═══ Records to use
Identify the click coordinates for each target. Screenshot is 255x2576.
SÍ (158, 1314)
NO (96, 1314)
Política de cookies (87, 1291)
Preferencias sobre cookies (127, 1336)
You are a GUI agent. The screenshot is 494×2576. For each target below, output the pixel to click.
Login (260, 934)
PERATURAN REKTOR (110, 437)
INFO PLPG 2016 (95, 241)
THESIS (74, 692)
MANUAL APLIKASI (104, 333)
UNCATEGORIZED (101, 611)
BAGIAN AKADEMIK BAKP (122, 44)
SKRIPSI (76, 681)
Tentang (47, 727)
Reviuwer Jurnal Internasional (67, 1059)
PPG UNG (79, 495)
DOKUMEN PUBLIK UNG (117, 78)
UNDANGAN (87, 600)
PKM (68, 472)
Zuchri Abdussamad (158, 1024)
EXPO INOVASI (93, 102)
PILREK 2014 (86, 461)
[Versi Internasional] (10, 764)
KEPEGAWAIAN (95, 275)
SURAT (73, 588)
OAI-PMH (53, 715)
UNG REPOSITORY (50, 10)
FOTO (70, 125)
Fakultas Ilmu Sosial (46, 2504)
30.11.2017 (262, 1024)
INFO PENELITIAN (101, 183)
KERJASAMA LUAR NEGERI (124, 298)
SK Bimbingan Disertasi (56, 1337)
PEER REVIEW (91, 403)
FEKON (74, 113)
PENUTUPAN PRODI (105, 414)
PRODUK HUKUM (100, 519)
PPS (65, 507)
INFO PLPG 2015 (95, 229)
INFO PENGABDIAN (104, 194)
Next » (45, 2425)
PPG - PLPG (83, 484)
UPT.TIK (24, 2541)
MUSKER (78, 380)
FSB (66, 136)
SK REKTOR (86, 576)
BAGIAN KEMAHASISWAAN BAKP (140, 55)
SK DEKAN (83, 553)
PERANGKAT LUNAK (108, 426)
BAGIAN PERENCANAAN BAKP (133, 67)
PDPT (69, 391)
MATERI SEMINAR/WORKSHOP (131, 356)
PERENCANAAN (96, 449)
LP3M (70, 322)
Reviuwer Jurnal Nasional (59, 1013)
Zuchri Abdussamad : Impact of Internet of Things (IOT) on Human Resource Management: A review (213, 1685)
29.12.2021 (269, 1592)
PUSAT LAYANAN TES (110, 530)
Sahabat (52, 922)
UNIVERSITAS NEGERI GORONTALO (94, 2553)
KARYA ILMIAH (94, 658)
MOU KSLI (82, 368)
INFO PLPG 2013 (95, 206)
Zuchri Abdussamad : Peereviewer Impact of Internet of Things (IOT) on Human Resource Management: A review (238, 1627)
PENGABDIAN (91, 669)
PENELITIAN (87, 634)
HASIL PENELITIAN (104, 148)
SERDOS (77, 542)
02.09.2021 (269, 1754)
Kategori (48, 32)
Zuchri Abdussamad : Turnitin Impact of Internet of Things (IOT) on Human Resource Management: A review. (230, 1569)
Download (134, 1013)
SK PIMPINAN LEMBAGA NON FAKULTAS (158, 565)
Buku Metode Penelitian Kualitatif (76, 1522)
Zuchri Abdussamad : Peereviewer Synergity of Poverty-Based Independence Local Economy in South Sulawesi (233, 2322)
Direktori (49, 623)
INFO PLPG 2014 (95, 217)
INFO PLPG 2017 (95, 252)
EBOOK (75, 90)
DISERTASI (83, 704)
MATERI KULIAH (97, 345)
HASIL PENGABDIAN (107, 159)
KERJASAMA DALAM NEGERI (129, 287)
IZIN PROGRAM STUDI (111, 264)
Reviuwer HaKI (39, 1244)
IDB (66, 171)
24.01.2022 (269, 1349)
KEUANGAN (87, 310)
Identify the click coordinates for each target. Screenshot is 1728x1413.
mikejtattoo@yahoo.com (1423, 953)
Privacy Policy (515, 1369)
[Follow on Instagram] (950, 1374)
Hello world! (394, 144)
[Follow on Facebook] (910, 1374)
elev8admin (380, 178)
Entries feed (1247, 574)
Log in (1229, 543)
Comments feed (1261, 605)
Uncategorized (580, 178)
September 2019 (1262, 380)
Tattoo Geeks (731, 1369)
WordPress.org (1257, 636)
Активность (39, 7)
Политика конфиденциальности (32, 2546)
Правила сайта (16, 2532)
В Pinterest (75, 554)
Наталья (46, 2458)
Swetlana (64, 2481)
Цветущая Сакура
══════
**Exercise:**
Find the line containing "PENELITIAN (87, 634)" in the data above. Please transcribe it and every line after it, exactly.

**Response to the exercise:**
PENELITIAN (87, 634)
HASIL PENELITIAN (104, 148)
SERDOS (77, 542)
02.09.2021 (269, 1754)
Kategori (48, 32)
Zuchri Abdussamad : Turnitin Impact of Internet of Things (IOT) on Human Resource Management: A review. (230, 1569)
Download (134, 1013)
SK PIMPINAN LEMBAGA NON FAKULTAS (158, 565)
Buku Metode Penelitian Kualitatif (76, 1522)
Zuchri Abdussamad : Peereviewer Synergity of Poverty-Based Independence Local Economy in South Sulawesi (233, 2322)
Direktori (49, 623)
INFO PLPG 2014 (95, 217)
INFO PLPG 2017 (95, 252)
EBOOK (75, 90)
DISERTASI (83, 704)
MATERI KULIAH (97, 345)
HASIL PENGABDIAN (107, 159)
KERJASAMA DALAM NEGERI (129, 287)
IZIN PROGRAM STUDI (111, 264)
Reviuwer HaKI (39, 1244)
IDB (66, 171)
24.01.2022 (269, 1349)
KEUANGAN (87, 310)
Identify the click coordinates for each target. Screenshot is 1728x1413.
mikejtattoo@yahoo.com (1423, 953)
Privacy Policy (515, 1369)
[Follow on Instagram] (950, 1374)
Hello world! (394, 144)
[Follow on Facebook] (910, 1374)
elev8admin (380, 178)
Entries feed (1247, 574)
Log in (1229, 543)
Comments feed (1261, 605)
Uncategorized (580, 178)
September 2019 (1262, 380)
Tattoo Geeks (731, 1369)
WordPress.org (1257, 636)
Активность (39, 7)
Политика конфиденциальности (32, 2546)
Правила сайта (16, 2532)
В Pinterest (75, 554)
Наталья (46, 2458)
Swetlana (64, 2481)
Цветущая Сакура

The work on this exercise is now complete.